Quando acionado muito cedo ou se permanecer acionado sem a presença de um perigo físico iminente, esse desgaste físico, mental e emocional descompensa o sistema de defesa e deixa a pessoa indefesa ou mal preparada quando realmente precisar se defender de um perigo real.

As defesas do corpo existem para nos proteger dos perigos que colocam nossa integridade física em risco. Não se destinam a defender pontos de vista ou a evitar a dor de um coração partido. Estar em estado de alerta, sem tensão nem ansiedade, permite uma reação mais adequada diante de um perigo real.

Todos nós somos habilitados, pela natureza, por um sistema de defesa automático e instintivo que é acionado em fração de segundo quando necessário. Este sistema de defesa precisa estar relaxado para estar calibrado e pronto para entrar em ação.
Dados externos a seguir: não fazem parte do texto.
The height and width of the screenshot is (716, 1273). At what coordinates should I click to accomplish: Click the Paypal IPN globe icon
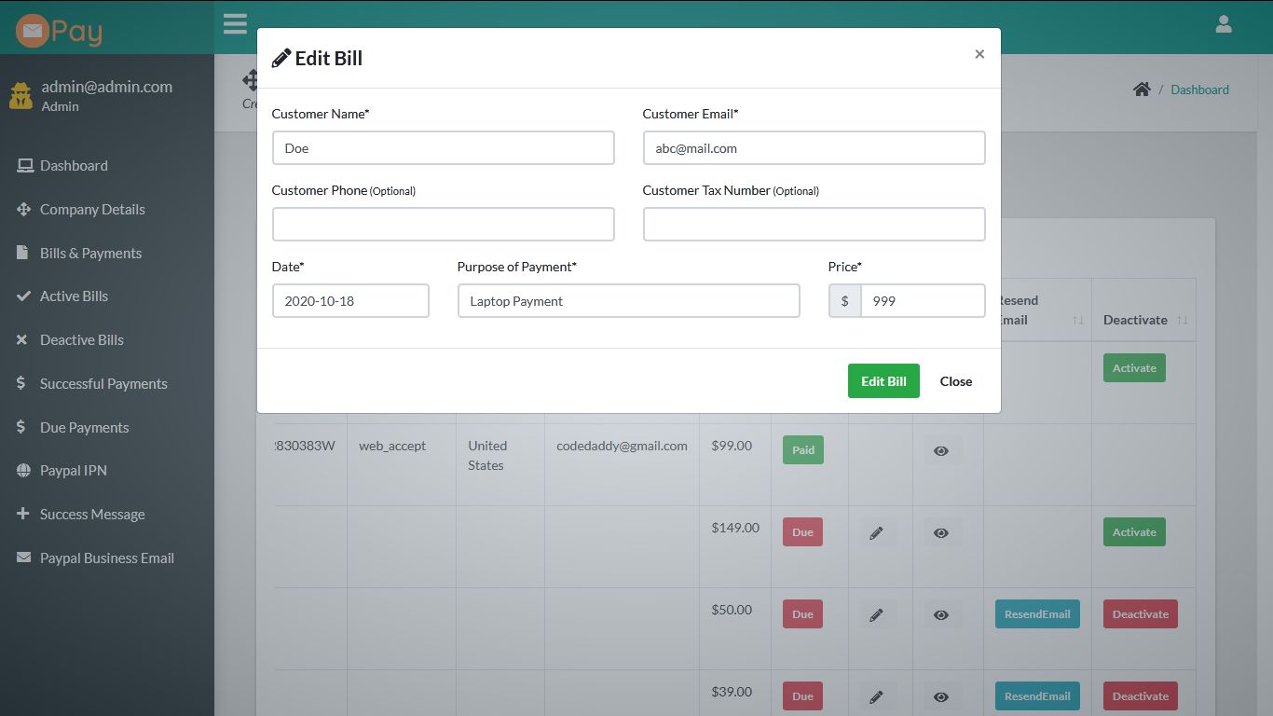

A vida tem seus riscos, mas nem por isso, deve ser vivida num campo de batalha. Cuidado com o que o medo e a ansiedade podem te causar. O estado de alerta constante consome as energias e prejudica os relacionamentos com os outros e consigo mesmo. A vida perde a beleza e entra no modo combate. No final, o que parecia ser uma defesa se mostra uma desvantagem. Não transforme a armadura numa camisa de força. Relaxe e viva, assim, quando precisar lutar, seu mecanismo de defesa estará calibrado e disponível para agir automaticamente e instintivamente em sua defesa.

MENSAGEM

O estado de defesa é decretado quando há riscos à segurança.

CONSELHO

Fique atento para os riscos sem, contudo, ficar neurótico.

PALAVRAS-CHAVE

Montar guarda, vigiar, cuidar, defender, proteger, protecionismo. Contra-ataque. Disposição para lutar, se preciso for, para defender algo ou alguém, além de defender ideias e ideais. Mecanismo de defesa luta-fuga, estresse, ansiedade e tensão. Estado de defesa, alerta, atenção. Defender o posto, a posição, o emprego, o campo, a economia, o mercado, o ponto de vista, as fronteiras, os limites estipulados, a lei, as crenças, a religião, a liberdade, a autoimagem idealizada, as ideias etc.